Jules Verne

Cette canne se composait de deux parties, l'une forte à sa base de quatre centimètres et diminuant jusqu'à n'avoir plus qu'un centimètre à l'endroit où commençait la seconde, le scion, cette dernière en bois fin et résistant. Faite d'une gaule de noisetier, elle mesurait près de quatre mètres de longueur, ce qui permettait au pêcheur de s'attaquer, sans s'éloigner de la rive, aux poissons de fond, tels que la brème et le gardon rouge.

Ilia Brusch, montrant à M. Jaeger les hameçons qu'il venait de fixer avec l'empile à l'extrémité du crin de Florence:

--Vous voyez, monsieur Jaeger, dit-il, ce sont des hameçons numéro onze, très fins de corps. Comme amorce, ce qu'il y a de meilleur, pour le gardon, c'est du blé cuit, crevé d'un côté seulement et bien amolli... Allons! voilà qui est fini et je n'ai plus qu'à tenter la fortune.»

Tandis que M. Jaeger s'accotait contre le tôt, il s'assit sur le banc, son épuisette à sa portée, puis la ligne fut lancée après un balancement méthodique, qui n'était pas dépourvu d'une certaine grâce. Les hameçons s'enfoncèrent sous les eaux jaunâtres, et la plombée leur donna une position verticale, ce qui est préférable, de l'avis de tous les professionnels. Au-dessus d'eux, surnageait la flotte, faite d'une plume de cygne, qui, n'absorbant pas l'eau, est, par cela même, excellente.

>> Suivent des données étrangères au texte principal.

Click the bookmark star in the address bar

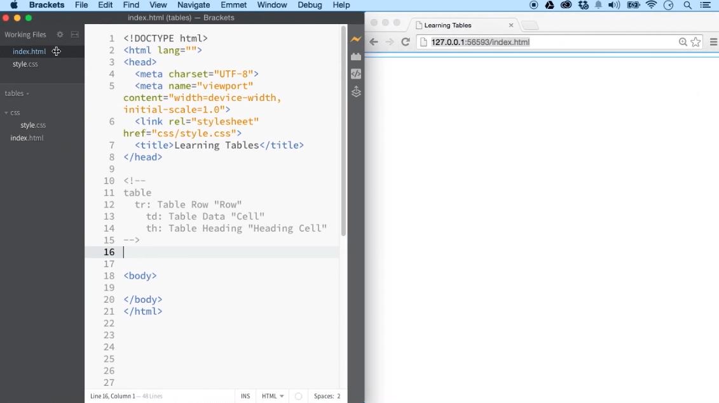click(x=695, y=42)
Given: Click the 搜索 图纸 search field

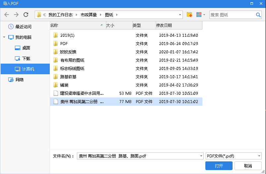Looking at the screenshot, I should coord(232,15).
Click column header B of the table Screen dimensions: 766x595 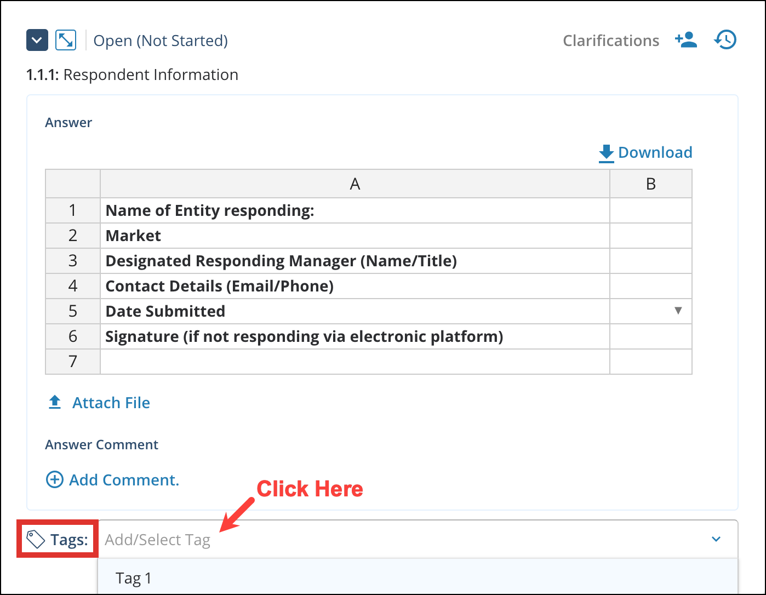[x=650, y=184]
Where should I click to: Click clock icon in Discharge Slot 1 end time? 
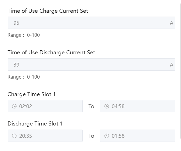107,136
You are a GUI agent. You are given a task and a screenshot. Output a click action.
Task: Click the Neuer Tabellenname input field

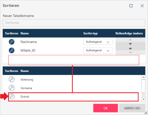point(74,23)
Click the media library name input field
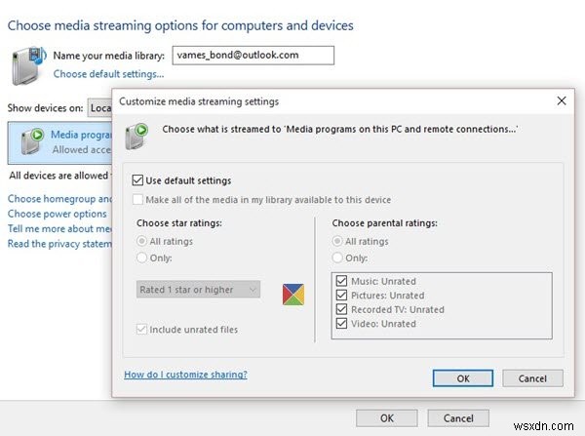585x436 pixels. click(252, 56)
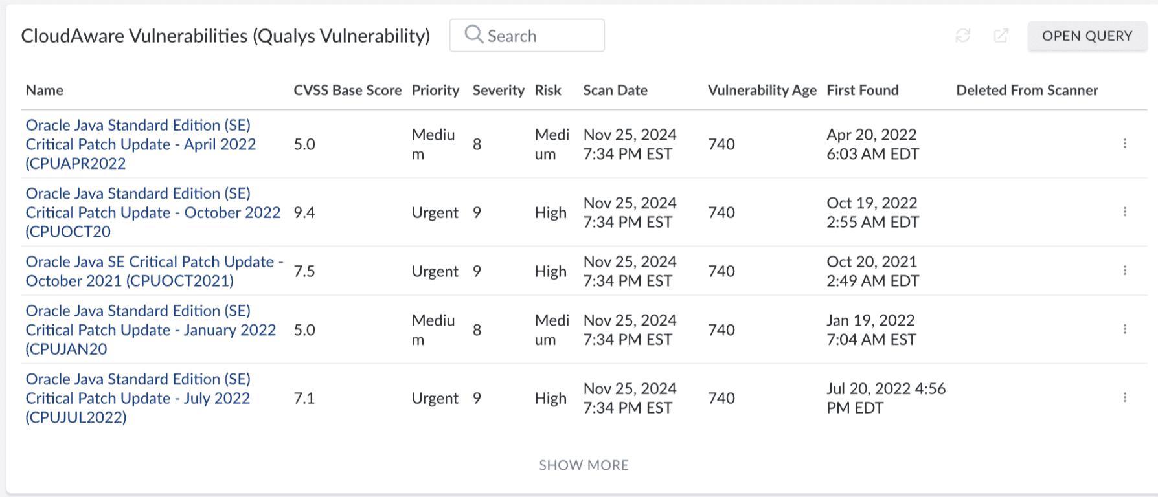Focus the Search input field
Viewport: 1158px width, 497px height.
pyautogui.click(x=527, y=35)
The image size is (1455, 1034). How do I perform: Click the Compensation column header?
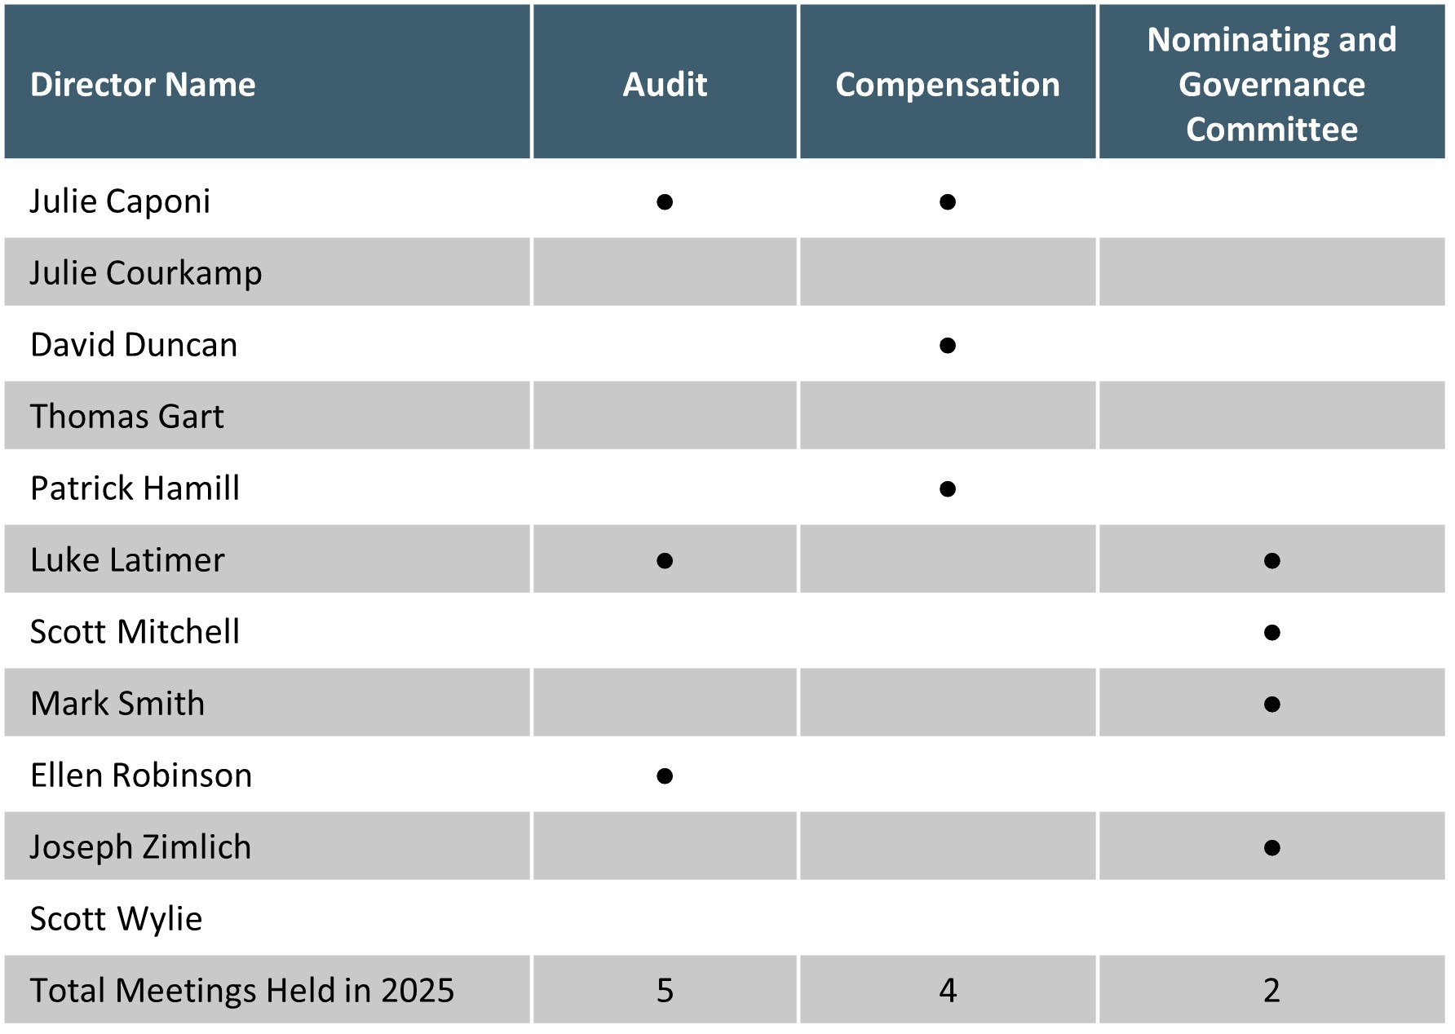947,84
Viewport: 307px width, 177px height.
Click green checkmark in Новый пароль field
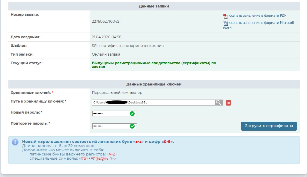tap(132, 114)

Il va de soi qu'un profond silence régna dans l'embarcation à partir de ce moment. Le bruit des voix effarouche trop facilement le poisson, et d'ailleurs un pêcheur sérieux a autre chose à faire qu'à s'oublier en bavardages. Il doit être attentif à tous les mouvements de sa flotte, et ne pas laisser échapper l'instant précis où il convient de ferrer la proie.

Pendant cette matinée, Ilia Brusch eut lieu d'être satisfait. Non seulement il prit une vingtaine de gardons, mais encore douze chevesnes et quelques dards. Si M. Jaeger avait en réalité les goûts du passionné amateur qu'il s'était vanté d'être, il ne pouvait qu'admirer la précision rapide avec laquelle son hôte ferrait, ainsi que cela est nécessaire pour les poissons de cette espèce. Dès qu'il sentait que «cela mordait», il se gardait bien de ramener aussitôt ses captures à la surface de l'eau, il les laissait se débattre dans les fonds, se fatiguer en vains efforts pour se décrocher, montrant ce sang-froid imperturbable qui est l'une des qualités de tout pêcheur digne de ce nom.

La pêche fut terminée vers onze heures. Pendant la belle saison, le poisson ne mord pas, en effet, aux heures où le soleil, parvenu à son point culminant, fait scintiller la surface des eaux. Le butin, d'ailleurs, était suffisamment abondant. Ilia Brusch craignait même qu'il ne le fût trop, en raison du peu d'importance de la ville de Neustadt où la barge s'arrêta vers cinq heures.

Il se trompait. Vingt-cinq ou trente personnes guettaient son apparition et le saluèrent de leurs applaudissements, dès que l'embarcation fut amarrée. Bientôt il ne sut auquel entendre, et, en quelques instants, les poissons furent échangés contre vingt-sept florins, qu'Ilia Brusch versa, séance tenante, à M. Jaeger à titre de premier dividende.

Celui-ci, conscient de n'avoir aucun droit à l'admiration publique, s'était modestement abrité sous le tôt, où Ilia Brusch vint le rejoindre, aussitôt qu'il put se débarrasser de ses enthousiastes admirateurs. Il convenait, en effet, de ne pas perdre de temps pour chercher le sommeil, la nuit devant être fort écourtée. Désireux d'être de bonne heure à Ratisbonne, dont près de soixante-dix kilomètres le séparaient, Ilia Brusch avait décidé qu'il se remettrait en route dès une heure du matin, ce qui lui donnerait le loisir de pêcher encore au cours de la journée suivante, malgré la longueur de l'étape.

Une trentaine de livres de poissons furent prises par Ilia Brusch avant midi, si bien que les curieux qui se pressaient sur le quai de Ratisbonne n'eurent pas le regret de s'être dérangés en vain. L'enthousiasme public augmentait visiblement. Il s'établit, en plein air, de véritables enchères entre les amateurs, et les trente livres de poissons ne rapportèrent pas moins de quarante et un florins au lauréat de la Ligue Danubienne.